Illinois expects a “reasonable amount of flexibility” for the one-time money that will likely run out in a couple of years, Hynes said. The governor’s administration plans to work with state lawmakers on spending the federal aid to combat the spread of the virus, rebuild Illinois’s economy and improve the financial foundation of the state, he said.
“But we just want to be mindful of the fact that these will be one-time dollars,” Hynes said. “If we build up spending in an artificial way, it’s going to make our problems worse and our challenges more difficult in out years.”
Like Illinois, governments across the country are trying to draw up spending plans for their portion of the $350 billion for state and local governments earmarked in President Joe Biden’s $1.9 trillion relief plan. In neighboring Wisconsin, Governor Tony Evers, who vetoed a bill to give the legislature approval over the use of federal funds, said he plans to use most of the $3.2 billion his state stands to receive to spur an economic recovery. He plans to funnel aid to tourism, infrastructure, broadband access and the statewide pandemic response.
Vermont Governor Phil Scott said he wants to use $1 billion of federal aid for economic development, climate-change mitigation, broadband, water and sewer infrastructure, and housing, according to an April 6 statement.

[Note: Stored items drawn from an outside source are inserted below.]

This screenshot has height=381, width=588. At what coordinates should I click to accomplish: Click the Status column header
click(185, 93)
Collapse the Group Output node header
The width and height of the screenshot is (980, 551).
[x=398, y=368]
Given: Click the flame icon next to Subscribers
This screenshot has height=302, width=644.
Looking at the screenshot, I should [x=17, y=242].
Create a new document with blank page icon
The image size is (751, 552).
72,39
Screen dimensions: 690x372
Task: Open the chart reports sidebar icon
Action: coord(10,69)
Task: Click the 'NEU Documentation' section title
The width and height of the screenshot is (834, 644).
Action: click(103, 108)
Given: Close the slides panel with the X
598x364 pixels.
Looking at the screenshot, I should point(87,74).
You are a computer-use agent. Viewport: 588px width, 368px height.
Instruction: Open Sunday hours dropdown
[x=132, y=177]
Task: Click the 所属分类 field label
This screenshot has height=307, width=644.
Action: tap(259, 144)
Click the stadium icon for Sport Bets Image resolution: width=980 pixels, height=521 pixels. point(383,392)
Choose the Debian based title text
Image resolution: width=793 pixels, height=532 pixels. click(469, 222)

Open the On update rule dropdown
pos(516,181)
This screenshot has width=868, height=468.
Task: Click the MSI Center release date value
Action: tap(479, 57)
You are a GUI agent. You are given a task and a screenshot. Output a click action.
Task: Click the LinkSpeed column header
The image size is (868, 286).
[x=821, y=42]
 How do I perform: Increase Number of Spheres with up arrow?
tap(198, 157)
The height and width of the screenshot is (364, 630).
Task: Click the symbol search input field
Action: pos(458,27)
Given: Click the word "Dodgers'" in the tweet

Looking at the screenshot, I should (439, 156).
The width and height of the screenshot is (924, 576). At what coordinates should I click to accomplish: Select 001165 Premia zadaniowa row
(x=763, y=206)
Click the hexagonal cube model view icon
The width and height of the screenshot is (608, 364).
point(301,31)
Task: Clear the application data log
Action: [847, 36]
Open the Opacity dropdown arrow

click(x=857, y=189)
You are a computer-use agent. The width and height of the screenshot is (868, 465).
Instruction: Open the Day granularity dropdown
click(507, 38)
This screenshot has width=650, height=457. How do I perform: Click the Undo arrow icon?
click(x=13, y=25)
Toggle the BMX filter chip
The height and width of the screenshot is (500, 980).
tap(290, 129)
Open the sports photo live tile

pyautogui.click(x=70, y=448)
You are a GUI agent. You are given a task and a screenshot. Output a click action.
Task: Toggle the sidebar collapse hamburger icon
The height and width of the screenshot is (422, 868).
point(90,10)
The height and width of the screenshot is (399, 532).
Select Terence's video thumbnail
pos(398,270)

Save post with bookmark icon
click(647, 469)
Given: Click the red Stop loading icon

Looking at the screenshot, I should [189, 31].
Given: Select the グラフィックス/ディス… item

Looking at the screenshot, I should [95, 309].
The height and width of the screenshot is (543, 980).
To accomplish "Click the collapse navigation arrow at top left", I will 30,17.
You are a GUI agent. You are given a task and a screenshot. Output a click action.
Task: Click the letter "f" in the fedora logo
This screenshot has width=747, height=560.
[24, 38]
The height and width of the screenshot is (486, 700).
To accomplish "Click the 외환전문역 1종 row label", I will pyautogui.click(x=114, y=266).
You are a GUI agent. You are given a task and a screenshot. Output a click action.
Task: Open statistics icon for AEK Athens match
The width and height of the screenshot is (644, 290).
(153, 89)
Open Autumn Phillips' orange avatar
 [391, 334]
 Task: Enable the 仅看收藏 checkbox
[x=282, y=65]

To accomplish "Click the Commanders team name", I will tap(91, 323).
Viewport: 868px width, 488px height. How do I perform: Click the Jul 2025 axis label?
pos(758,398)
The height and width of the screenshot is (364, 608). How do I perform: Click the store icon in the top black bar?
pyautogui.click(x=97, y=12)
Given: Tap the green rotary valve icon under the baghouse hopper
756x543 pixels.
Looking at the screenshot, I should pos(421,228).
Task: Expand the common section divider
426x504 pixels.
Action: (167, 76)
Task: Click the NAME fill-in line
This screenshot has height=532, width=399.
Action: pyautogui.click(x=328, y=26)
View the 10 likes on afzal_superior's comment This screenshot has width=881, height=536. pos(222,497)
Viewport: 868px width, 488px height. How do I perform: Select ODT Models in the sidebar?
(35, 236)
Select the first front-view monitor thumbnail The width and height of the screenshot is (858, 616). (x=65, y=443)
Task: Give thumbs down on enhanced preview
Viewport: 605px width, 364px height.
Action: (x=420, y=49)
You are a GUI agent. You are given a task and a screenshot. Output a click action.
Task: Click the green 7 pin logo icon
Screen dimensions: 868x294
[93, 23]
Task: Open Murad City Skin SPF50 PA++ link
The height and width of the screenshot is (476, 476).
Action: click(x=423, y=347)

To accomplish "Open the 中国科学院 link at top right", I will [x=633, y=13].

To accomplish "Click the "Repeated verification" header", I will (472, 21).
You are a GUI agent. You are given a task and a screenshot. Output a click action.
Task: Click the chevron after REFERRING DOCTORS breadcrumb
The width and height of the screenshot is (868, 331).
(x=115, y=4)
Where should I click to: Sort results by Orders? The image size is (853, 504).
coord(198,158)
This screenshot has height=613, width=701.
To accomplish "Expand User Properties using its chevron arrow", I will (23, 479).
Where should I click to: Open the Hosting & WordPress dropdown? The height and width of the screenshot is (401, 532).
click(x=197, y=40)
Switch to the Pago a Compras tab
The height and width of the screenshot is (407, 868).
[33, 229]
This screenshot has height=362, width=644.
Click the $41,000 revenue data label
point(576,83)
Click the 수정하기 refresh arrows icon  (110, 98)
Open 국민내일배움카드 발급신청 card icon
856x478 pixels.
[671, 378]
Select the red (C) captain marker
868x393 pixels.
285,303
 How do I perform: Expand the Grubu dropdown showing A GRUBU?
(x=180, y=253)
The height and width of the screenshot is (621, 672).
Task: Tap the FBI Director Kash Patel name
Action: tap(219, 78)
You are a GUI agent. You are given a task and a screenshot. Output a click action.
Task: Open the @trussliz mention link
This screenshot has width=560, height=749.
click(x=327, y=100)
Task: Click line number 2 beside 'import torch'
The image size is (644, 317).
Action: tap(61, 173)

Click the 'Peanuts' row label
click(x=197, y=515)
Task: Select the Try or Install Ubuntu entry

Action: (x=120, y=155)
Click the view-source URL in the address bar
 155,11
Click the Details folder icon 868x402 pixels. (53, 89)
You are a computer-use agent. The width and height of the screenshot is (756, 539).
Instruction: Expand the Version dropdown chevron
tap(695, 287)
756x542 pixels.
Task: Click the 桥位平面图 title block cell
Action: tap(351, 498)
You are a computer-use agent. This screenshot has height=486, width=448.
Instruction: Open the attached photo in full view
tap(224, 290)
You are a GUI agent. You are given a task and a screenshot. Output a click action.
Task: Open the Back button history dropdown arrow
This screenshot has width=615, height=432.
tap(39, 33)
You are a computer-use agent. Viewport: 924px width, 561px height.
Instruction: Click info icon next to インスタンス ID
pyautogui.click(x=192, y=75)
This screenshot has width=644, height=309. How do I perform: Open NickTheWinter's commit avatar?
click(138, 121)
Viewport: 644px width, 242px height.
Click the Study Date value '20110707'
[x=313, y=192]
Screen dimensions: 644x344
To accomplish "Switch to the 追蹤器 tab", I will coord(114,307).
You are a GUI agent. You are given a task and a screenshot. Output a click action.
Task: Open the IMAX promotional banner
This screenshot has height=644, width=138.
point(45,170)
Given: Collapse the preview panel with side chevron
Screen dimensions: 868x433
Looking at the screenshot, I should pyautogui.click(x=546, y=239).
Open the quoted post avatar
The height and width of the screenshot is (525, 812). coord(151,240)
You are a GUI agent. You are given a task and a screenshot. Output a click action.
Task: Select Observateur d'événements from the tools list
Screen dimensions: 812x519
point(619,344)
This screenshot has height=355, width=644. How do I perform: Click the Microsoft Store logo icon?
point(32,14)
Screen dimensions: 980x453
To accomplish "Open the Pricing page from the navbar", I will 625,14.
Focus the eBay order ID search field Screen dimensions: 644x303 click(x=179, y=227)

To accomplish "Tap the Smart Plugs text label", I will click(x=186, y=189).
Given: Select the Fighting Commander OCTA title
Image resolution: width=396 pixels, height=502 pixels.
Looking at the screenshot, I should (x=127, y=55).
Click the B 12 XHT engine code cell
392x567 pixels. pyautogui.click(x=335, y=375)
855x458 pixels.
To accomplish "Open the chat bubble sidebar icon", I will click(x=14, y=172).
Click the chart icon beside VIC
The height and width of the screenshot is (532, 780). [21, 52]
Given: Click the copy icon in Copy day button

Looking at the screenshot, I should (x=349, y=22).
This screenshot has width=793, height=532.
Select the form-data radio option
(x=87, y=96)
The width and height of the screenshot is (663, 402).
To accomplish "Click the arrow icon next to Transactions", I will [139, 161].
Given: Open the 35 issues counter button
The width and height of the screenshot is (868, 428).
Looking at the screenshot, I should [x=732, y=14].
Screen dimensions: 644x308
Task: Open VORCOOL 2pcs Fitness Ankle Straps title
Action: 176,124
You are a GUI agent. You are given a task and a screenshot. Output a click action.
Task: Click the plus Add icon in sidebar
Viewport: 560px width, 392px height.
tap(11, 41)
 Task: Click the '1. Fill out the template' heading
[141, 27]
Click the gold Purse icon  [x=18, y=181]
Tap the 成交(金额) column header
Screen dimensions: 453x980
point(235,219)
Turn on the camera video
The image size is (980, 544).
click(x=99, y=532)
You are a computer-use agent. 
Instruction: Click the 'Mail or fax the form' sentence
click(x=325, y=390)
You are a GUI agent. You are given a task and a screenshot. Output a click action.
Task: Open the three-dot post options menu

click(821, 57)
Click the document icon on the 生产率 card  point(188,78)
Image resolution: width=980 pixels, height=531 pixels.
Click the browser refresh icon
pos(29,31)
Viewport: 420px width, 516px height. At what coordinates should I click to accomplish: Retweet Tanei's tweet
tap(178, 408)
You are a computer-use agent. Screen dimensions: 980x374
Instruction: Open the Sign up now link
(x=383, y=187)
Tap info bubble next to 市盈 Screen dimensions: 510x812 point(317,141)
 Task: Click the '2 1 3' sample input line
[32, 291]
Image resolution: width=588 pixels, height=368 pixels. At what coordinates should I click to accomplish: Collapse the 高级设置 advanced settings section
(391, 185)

While the coronavirus outbreak created similar challenges for local governments across the country, Illinois stands out as the only state that tapped the Fed for a loan after interest rates it faced in the bond market surged last year, partly because of fiscal problems that predated Covid-19. Yields on the state’s debt reached more than 6% for 10-year securities in March 2020, but have since tumbled to around 2% as the outlook for the state has improved.
Illinois still pays more than any other state to borrow in the $3.9 trillion municipal bond market because of its longstanding fiscal challenges. The state’s unfunded pension liabilities have grown to $141 billion, and Pritzker is seeking to cut spending and end some corporate tax breaks to balance the state budget for the coming fiscal year. Investors and analysts say they are closely watching how the state will use the forthcoming federal aid.
“There’s a healthy dose of skepticism that they make the right choices,” said John Ceffalio, senior municipal research analyst for CreditSights Inc. “The state historically has made a lot of bad decisions. The healthy skepticism is given historical precedent.”
The plans outlined by Hynes such as paying down debt and the bill backlog are “exactly the kind of thing that the bond market is looking for,” and the state has the opportunity to improve its credit standing, Ceffalio said.
S&P Global Ratings, Moody’s Investors Service and Fitch Ratings all rank Illinois at the lowest level of investment grade. In March, S&P and Moody’s lifted their outlooks on the state to stable from negative, partly because of the federal aid.
The aid “clearly seems to be a windfall” and washes away near-term credit concerns, said Ty Schoback, senior municipal research analyst at Columbia Threadneedle Investments, which owns Illinois debt as part of $18 billion in muni assets. Investors are watching to see if Illinois can show restraint, he said. The state’s revenue collections have exceeded expectations and that should also help, he said. Schoback described the early comments from Pritzker’s administration about spending the federal aid as “encouraging.”
“The only question that’s relevant is whether they use that in a prudent fashion,” Schoback said.
(Updates unpaid bill backlog in second paragraph and adds Vermont’s plans in sixth paragraph.)